Following its characters and the ramifications of their lives and choices and loves around the globe—from Kabul to Paris to San Francisco to the Greek island of Tinos—the story expands gradually outward, becoming more emotionally complex and powerful with each turning page.
I have absolutely adored author Khaled Hosseini ever since reading his novel The Kite Runner. There’s something so unique and compelling when it comes to his storytelling. Just recently I finished A Thousand Splendid Suns, his second novel, and I’ve been very hesitant toward reading And The Mountains Echoed. What you need to understand is that I couldn’t imagine a world where the author could have possibly written something that could have surpassed A Thousand Splendid Suns. It just seemed unfathomable.
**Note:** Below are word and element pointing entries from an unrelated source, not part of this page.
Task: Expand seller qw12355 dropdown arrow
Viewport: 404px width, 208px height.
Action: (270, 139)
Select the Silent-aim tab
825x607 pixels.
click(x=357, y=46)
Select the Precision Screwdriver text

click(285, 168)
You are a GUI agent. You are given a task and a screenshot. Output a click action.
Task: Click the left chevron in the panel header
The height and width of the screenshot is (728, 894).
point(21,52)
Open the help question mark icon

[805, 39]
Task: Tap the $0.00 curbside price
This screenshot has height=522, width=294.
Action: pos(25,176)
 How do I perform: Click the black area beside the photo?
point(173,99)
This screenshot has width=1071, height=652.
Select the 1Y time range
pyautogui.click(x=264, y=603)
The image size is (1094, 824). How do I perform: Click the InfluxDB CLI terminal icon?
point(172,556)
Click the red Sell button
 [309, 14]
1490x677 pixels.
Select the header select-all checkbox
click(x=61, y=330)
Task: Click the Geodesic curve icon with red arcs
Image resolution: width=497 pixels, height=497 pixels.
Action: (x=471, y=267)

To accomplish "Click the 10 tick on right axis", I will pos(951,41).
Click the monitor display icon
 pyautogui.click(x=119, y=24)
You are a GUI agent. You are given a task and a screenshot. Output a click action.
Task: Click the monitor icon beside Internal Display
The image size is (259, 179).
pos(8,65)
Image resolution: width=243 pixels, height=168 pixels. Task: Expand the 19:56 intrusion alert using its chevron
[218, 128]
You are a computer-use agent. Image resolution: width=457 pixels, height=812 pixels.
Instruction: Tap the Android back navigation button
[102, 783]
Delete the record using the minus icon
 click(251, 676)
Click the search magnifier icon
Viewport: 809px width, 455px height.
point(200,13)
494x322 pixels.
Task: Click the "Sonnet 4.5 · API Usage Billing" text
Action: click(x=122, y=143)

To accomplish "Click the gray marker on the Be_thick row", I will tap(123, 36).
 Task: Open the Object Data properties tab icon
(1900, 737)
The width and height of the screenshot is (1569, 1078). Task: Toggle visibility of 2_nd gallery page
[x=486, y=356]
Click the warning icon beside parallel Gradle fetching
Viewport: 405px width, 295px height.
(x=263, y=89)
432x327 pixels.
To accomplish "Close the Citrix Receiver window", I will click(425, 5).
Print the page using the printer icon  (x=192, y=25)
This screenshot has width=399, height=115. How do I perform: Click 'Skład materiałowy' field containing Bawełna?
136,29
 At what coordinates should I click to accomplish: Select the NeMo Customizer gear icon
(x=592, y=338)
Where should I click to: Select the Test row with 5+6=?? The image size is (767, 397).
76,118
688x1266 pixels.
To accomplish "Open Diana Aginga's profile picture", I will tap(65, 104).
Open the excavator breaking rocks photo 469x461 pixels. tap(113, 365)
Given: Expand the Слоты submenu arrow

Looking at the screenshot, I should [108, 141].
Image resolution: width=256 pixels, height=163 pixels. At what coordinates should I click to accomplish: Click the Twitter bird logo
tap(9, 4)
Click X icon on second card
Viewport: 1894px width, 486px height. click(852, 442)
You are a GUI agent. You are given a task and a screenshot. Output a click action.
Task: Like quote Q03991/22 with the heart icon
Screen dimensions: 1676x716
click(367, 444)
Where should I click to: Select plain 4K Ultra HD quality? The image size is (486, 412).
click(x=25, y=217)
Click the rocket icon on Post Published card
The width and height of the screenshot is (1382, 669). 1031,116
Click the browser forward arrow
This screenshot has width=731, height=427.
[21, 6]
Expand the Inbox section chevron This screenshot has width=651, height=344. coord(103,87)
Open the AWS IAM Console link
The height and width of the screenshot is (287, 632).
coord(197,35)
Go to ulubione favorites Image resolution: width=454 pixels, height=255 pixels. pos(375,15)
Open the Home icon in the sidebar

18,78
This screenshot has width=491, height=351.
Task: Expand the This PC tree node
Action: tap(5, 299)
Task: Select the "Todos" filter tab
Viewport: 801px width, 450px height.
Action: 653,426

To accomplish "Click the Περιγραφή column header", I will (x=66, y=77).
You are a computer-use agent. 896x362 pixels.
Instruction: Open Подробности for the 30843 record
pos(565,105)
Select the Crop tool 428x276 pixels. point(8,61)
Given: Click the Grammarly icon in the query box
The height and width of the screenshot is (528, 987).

Still, I gave And The Mountains Echoed a shot and, as fate would have it, I was right.
Beginning with the story of a boy named Abdullah, And The Mountains Echoed is centered around family. When Abdullah’s younger sister, Pari, is take from him when the two are still children, it changes everything. And as a result of this, the lives of the people related to Abdullah and Pari are affected. From their stepmother, to their step-uncle, to Pari’s new parentage, the actions of family members directly impact one another. And The Mountains Echoed works to prove this to the reader through varying stories detailing the lives of multiple characters.
One of the things that I have loved about Hosseini is the way that he weaves his characters’ stories. Before this, I couldn’t have been able to name a time when I didn’t end up invested in the protagonist. Typically, it was this investment into the character that made me fall in love with the story. There’s nothing better than picking up a novel and sitting on the edge of your seat as you try and find out what could possibly be in store for them. Both Kite Runner and A Thousand Splendid Suns nail that element, but And The Mountains Echoed, I found, was lacking it.
Throughout reading the novel, And The Mountains Echoed felt like an anthology, which isn’t necessarily a bad thing. Each chapter of the novel was told through a different character’s perspective. This offered new insight into the story and answered questions that arose earlier on in the novel. My main concern and issue when it came to all of these new, short stories, was the amount of telling versus showing that occurred.
Far too much of the novel was telling the reader about what happened to a character. Whereas in his previous works, Hosseini did a good deal of showing the reader what is happening to a character and how it impacted them, And The Mountains Echoed received the opposite treatment. There were paragraphs upon paragraphs of descriptions, each of them telling the reader about a character’s life and the tragedies that have taken place. Even some of these tragedies that have horribly affected the lives of certain characters lacked a sense of realism and, instead, just felt like shock value. It created a lot of emotional distance between the reader and the novel and, I think, heavily took away from the experience.
I would recommend And The Mountains Echoed to readers who are looking for a novel that’s very rigid in its storytelling. Any readers who want a novel that deals with family and the impacts that families exact on each other should also give it a read. If you’re a fan of Hosseini’s previous works and want to give it a shot, I would also suggest giving it go.